The predictive performance of 10 DRSs for SDM, MetSyn, and CKD are summarized in . The best area under the ROC for SDM was 0.74 (95% CI 0.70–0.77, ), with 68% sensitivity and 70% specificity using optimal cutoff values. There were no statistical differences in the area under the ROC for SDM among ARIC, QDScore, Cambridge, FINDRISC, Oman, Danish, and Thai scores. However, the Cambridge risk score and the FINDRISC outperformed the other DRSs in model fit. Using stepwise logistic regression, we identified age, waist circumference, medication for hypertension, and family history of diabetes as independent predictors for SDM. The area under ROC of the logistic regression model based on these predictors was 0.75 (95% CI 0.71–0.78) for SDM, similar to those of DRSs.
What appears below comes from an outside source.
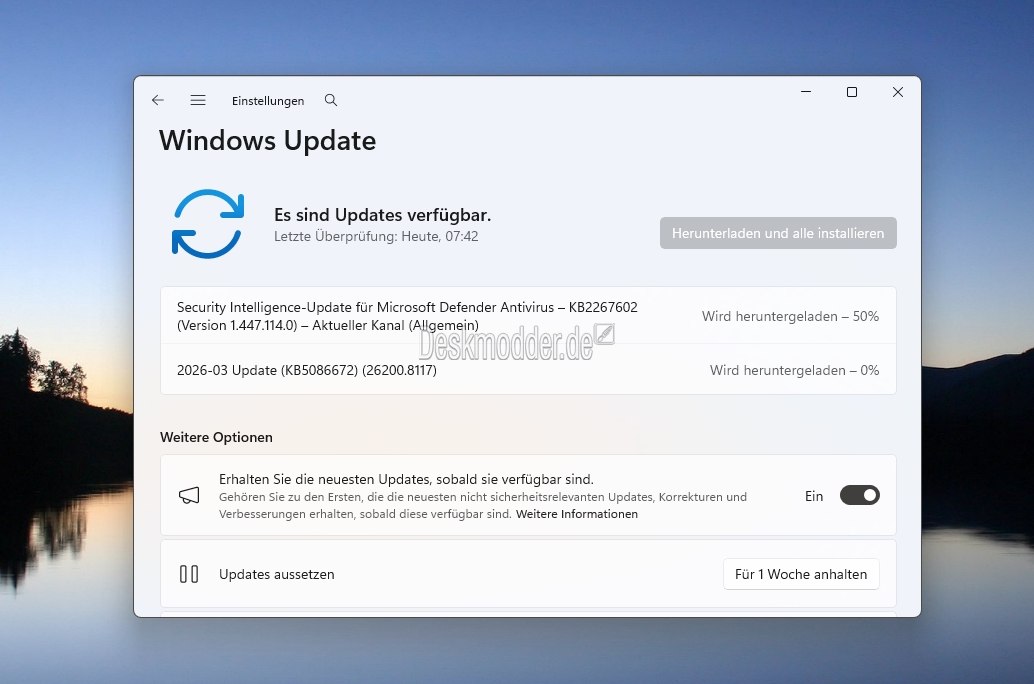
Task: Open the hamburger navigation menu
Action: 198,101
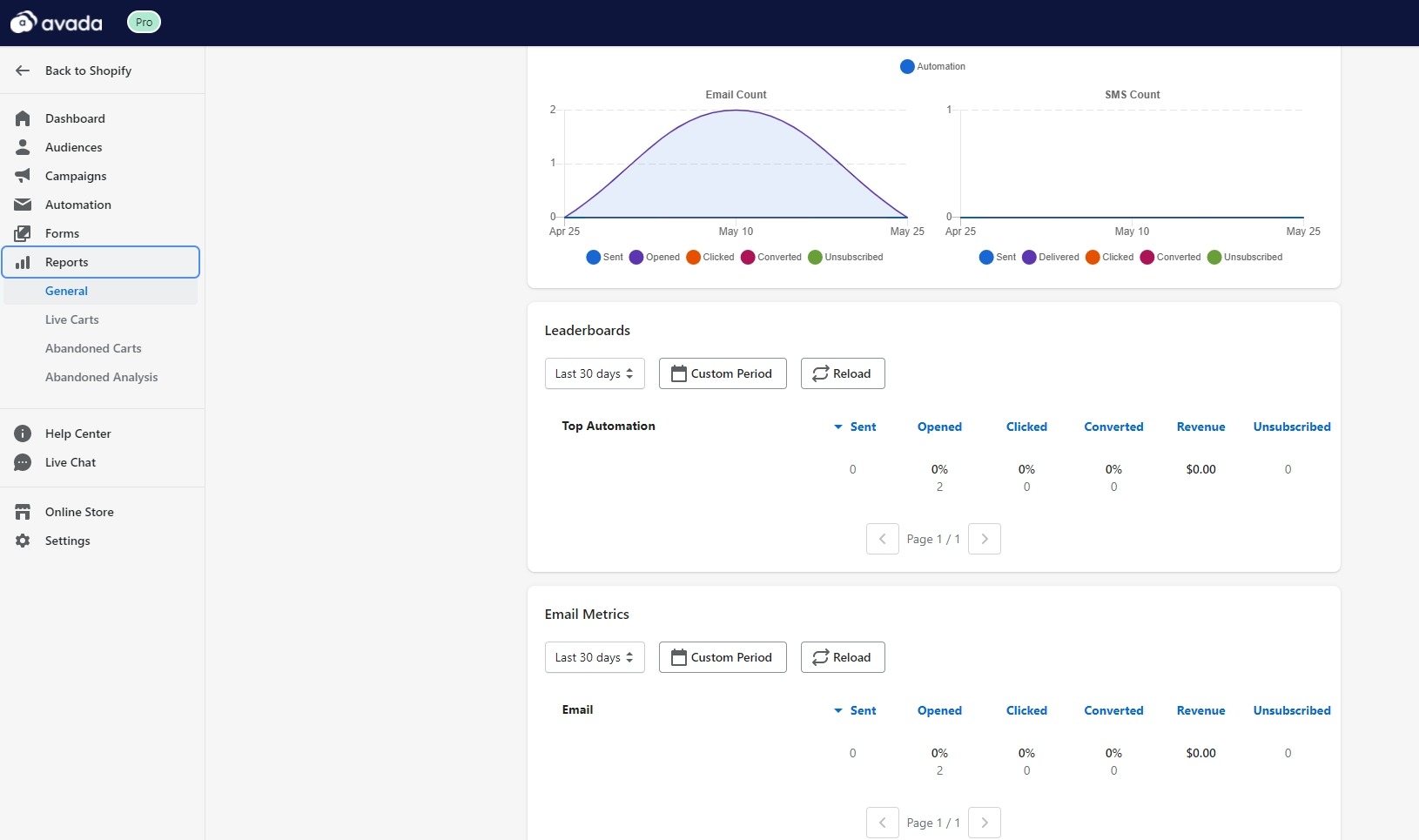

The predictive performance of 10 diabetes risk scores for screening-detected diabetes, metabolic syndrome, and CKD
The best area under the ROC for MetSyn was 0.82 (95% CI 0.81–0.84, ) with 70% sensitivity and 83% specificity. There were no statistical differences in the areas under the ROC among the DESIR, Thai, and ARIC scores for MetSyn. However, the ARIC score outperformed other DRSs in model fit.
The best area under the ROC curves for CKD was 0.71 (95% CI 0.68–0.73) (supplementary Fig. S2). The sensitivity was 64% and specificity 68% to detect CKD. The ARIC score outperformed other DRSs in discriminative performance for CKD and model fit.